Le tatouage médical ou dermopigmentation réparatrice a été utilisé dans cette indication pendant de nombreuses années mais le côté peu réaliste et surtout semi-permanent des pigments utilisés pour la réalisation de ce geste sont de plus en plus insatisfaisants pour les personnes touchées par cette maladie qui ont envie et besoin d’un résultat définitif, personnalisé et réaliste pour finaliser leur long parcours de reconstruction après un cancer. Certains salons de tatouage ont proposé ce geste sur demande de leurs clientes mais à ce jour aucun ne s’était spécialisé dans ce type de tatouage qui demande précision, expertise et accueil spécifique.

Existe-t-il des risques ou des contre-indications à recevoir ce tatouage ?

Les risques sont les mêmes que pour un tatouage « classique » (risques infectieux, risques allergiques) et les contre-indications sont les mêmes même si la population concernée est plus fragile que la population générale (on ne tatouera pas en cas de maladie de peau active, maladie auto-immune, diabète insulino-dépendant, allergies graves, immunodépression, hémophilie, grossesse, allaitement etc…). Pour ma part je ne tatoue pas avant une année de cicatrisation après la dernière intervention ou radiothérapie, deux ans s’il s’agit d’un tatouage décoratif sur cicatrices de mastectomie.

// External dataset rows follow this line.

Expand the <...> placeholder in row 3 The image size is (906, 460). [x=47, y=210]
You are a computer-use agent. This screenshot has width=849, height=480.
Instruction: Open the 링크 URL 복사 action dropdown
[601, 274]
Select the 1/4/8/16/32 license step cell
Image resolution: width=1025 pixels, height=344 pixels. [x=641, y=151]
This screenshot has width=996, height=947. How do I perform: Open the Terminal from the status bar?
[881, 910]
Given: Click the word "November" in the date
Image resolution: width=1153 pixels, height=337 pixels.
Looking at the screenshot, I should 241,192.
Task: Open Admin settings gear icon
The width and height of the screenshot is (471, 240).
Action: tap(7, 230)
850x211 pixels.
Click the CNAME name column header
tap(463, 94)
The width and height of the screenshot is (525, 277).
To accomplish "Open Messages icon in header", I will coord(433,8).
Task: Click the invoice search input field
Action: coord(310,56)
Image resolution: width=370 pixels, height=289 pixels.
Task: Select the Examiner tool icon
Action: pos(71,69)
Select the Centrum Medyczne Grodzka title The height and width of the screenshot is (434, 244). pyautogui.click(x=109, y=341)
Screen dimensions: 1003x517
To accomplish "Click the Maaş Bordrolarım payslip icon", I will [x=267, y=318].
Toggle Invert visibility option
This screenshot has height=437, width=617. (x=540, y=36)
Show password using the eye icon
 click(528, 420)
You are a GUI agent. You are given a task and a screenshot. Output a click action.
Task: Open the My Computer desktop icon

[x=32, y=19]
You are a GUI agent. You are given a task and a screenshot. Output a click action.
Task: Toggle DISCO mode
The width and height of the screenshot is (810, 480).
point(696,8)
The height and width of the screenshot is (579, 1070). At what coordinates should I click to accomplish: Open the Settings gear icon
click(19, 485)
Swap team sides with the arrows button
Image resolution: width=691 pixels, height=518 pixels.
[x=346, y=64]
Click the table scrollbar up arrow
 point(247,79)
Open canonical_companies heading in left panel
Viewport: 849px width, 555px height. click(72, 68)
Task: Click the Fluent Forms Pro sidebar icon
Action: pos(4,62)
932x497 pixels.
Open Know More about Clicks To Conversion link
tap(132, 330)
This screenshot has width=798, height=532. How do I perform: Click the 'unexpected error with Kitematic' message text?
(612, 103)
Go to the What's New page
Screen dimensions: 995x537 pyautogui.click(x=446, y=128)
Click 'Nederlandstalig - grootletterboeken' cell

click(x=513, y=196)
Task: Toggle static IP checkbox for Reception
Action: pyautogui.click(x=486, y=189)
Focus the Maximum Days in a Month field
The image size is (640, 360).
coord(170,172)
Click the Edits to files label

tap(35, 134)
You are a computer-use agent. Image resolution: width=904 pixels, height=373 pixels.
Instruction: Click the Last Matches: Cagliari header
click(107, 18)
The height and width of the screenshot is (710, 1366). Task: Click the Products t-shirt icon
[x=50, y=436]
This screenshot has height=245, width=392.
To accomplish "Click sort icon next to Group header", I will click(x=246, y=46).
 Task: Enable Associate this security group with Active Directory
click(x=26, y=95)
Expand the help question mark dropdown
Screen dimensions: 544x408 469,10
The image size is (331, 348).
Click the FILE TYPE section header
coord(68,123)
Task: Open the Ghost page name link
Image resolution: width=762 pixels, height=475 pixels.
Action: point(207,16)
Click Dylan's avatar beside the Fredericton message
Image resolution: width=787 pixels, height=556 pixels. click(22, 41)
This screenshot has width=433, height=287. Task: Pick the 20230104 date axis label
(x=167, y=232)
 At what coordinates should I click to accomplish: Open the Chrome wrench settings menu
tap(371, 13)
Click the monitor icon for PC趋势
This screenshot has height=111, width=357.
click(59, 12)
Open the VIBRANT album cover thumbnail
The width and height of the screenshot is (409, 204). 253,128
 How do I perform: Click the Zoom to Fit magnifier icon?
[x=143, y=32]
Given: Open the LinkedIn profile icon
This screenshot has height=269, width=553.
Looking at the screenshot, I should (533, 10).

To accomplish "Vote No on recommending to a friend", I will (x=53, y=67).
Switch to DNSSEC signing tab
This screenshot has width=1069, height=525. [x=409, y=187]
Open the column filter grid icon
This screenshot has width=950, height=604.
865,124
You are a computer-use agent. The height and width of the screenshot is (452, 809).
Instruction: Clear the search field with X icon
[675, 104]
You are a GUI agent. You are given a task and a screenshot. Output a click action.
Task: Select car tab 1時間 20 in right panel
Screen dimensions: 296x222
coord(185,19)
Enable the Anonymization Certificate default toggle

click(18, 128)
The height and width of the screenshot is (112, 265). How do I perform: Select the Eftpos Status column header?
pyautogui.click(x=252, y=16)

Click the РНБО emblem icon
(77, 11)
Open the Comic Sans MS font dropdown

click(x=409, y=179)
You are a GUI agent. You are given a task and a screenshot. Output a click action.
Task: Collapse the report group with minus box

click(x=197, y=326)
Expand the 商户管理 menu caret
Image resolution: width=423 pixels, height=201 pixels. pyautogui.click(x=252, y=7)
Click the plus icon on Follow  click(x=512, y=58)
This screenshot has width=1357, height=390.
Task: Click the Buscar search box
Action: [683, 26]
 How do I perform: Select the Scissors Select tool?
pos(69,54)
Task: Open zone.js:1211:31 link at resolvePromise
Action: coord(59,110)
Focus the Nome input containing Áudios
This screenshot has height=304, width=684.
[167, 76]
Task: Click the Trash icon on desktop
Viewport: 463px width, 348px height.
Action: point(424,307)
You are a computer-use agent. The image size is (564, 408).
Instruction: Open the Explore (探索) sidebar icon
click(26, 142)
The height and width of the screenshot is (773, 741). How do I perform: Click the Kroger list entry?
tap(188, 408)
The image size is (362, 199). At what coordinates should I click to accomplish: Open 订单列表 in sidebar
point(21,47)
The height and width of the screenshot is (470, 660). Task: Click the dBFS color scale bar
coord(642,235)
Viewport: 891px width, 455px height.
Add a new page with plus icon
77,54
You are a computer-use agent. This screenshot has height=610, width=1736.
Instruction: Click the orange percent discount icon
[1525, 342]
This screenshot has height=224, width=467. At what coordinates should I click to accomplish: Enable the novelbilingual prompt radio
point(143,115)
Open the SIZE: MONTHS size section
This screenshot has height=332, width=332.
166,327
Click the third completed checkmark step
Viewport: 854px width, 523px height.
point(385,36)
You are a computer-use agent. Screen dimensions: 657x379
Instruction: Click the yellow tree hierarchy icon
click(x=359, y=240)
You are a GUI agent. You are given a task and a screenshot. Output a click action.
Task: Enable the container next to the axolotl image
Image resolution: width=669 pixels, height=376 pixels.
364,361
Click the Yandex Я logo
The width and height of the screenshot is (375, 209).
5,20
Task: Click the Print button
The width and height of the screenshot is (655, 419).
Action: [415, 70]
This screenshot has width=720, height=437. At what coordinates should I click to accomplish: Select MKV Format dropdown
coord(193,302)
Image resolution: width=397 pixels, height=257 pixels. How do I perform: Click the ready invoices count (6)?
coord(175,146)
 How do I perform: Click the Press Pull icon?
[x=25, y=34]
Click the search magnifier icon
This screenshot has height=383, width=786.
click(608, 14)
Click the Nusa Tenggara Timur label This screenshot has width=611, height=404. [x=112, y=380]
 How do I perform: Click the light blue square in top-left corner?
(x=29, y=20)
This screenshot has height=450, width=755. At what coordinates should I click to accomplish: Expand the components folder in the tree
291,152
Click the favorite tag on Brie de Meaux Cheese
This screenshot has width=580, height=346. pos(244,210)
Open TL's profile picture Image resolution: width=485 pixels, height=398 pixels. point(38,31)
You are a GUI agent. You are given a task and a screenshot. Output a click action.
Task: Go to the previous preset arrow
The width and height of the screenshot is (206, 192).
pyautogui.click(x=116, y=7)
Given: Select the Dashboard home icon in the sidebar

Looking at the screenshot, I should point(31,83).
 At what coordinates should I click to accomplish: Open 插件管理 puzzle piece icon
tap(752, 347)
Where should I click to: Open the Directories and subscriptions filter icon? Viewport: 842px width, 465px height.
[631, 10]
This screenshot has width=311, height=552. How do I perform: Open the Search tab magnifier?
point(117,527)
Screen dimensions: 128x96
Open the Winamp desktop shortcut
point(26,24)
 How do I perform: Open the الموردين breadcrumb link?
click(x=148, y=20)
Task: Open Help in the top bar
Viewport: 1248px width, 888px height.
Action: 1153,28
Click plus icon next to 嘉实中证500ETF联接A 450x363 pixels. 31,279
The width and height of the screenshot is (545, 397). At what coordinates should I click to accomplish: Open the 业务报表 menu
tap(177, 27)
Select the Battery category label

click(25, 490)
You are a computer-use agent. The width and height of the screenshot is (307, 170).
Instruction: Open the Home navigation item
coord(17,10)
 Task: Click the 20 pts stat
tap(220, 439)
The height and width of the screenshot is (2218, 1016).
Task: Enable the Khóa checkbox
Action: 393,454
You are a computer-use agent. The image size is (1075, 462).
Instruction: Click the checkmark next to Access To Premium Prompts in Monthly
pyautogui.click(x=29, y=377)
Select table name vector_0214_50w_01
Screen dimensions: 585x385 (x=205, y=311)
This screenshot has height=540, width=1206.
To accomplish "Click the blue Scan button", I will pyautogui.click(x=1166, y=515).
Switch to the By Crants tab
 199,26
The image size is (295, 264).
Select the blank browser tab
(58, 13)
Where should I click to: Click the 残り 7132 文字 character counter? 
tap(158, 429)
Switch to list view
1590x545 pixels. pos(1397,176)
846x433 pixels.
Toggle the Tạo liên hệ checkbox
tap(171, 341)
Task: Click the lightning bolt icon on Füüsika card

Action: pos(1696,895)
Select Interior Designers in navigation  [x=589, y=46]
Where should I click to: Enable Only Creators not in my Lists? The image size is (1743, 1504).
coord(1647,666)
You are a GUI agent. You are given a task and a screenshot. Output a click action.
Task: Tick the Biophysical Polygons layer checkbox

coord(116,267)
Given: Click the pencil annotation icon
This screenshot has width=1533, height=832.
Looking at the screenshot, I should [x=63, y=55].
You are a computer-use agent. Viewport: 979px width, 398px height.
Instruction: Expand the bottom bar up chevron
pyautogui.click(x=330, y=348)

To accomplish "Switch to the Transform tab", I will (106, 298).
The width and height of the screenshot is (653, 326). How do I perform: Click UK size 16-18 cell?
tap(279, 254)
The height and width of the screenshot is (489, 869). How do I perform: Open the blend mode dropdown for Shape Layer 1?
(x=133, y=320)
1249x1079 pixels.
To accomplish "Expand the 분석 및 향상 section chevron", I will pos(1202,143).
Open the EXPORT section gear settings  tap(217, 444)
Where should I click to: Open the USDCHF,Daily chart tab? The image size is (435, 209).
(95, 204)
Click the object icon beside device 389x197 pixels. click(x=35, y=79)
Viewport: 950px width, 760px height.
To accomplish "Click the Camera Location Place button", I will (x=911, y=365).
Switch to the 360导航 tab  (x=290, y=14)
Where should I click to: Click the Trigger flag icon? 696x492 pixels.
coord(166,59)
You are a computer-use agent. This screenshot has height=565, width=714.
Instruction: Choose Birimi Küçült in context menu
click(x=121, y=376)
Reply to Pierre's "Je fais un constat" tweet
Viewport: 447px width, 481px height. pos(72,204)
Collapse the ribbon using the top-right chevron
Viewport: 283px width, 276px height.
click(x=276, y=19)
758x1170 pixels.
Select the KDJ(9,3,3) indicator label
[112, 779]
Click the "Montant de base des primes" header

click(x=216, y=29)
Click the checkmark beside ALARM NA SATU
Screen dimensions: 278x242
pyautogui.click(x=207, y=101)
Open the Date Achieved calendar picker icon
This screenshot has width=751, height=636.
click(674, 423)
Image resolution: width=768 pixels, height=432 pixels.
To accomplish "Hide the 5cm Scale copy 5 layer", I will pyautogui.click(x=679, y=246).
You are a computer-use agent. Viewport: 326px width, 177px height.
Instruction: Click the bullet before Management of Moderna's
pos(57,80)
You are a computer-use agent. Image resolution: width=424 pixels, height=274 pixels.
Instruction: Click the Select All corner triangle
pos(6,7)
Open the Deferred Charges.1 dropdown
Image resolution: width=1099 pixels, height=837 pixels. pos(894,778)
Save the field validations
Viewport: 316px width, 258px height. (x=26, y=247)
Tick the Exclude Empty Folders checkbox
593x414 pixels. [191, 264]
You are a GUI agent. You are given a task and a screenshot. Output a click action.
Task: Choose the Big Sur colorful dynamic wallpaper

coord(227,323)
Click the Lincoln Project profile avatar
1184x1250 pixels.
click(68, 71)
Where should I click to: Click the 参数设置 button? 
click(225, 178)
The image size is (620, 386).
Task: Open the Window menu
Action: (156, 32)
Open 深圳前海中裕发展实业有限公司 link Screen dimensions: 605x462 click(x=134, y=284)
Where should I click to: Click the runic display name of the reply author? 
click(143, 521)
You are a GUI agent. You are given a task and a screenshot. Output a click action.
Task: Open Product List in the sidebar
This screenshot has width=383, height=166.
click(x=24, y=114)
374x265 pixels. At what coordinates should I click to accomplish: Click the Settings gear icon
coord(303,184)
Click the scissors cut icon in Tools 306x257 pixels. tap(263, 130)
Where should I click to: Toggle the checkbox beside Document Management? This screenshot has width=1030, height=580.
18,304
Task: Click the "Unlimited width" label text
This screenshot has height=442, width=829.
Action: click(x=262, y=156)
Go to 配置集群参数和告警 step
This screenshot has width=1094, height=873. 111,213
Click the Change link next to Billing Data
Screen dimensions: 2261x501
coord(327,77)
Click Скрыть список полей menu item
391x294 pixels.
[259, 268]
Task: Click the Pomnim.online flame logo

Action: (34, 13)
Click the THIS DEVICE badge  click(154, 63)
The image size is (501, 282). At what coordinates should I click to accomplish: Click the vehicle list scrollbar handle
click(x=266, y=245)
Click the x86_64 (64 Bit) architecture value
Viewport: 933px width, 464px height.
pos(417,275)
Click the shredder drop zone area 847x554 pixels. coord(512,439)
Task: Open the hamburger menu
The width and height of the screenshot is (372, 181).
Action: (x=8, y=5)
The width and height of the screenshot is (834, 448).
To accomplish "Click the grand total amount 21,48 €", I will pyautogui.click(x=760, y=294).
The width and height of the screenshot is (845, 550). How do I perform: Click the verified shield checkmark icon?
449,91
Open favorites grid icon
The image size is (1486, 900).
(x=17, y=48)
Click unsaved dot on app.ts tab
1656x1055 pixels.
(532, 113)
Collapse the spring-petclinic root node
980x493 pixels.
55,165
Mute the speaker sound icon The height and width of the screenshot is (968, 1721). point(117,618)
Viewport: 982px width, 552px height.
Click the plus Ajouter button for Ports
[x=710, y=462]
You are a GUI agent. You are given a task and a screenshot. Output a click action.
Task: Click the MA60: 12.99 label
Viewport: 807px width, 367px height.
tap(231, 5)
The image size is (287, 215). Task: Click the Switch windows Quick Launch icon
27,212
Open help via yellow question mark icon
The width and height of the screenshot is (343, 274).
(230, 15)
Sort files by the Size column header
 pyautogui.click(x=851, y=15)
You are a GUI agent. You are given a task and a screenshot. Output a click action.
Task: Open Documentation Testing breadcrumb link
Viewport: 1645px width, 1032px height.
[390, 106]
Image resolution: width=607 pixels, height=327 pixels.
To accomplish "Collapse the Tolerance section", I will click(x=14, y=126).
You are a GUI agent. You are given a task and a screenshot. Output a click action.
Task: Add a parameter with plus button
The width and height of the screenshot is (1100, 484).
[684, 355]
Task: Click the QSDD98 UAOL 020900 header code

Au-delà du tatouage, c'est une vraie reconstruction psychologique qui accompagne votre démarche. Comment vous préparez-vous / formez-vous à recevoir des personnes fragilisées par un si lourd parcours de soin ?

En tant que biologiste, j’ai toujours été très impressionnée par la capacité du cancer à avoir en lui les mécanismes biologiques de défense, de croissance, de résistance, d’invasion et d’adaptation à son environnement, ce sont des phénomènes passionnants sur le plan de la recherche mais qui du coup échappent à notre conception de la maladie quand elle nous touche de plus près. Après avoir accompagné des patients atteints de cancer à l’hôpital, j’ai ainsi pu personnellement comprendre les conséquences familiales, conjugales, professionnelles, sociales, financières et même sociétales de la maladie en étant « aidant ». Et cela a changé ma vision de choses, en bien.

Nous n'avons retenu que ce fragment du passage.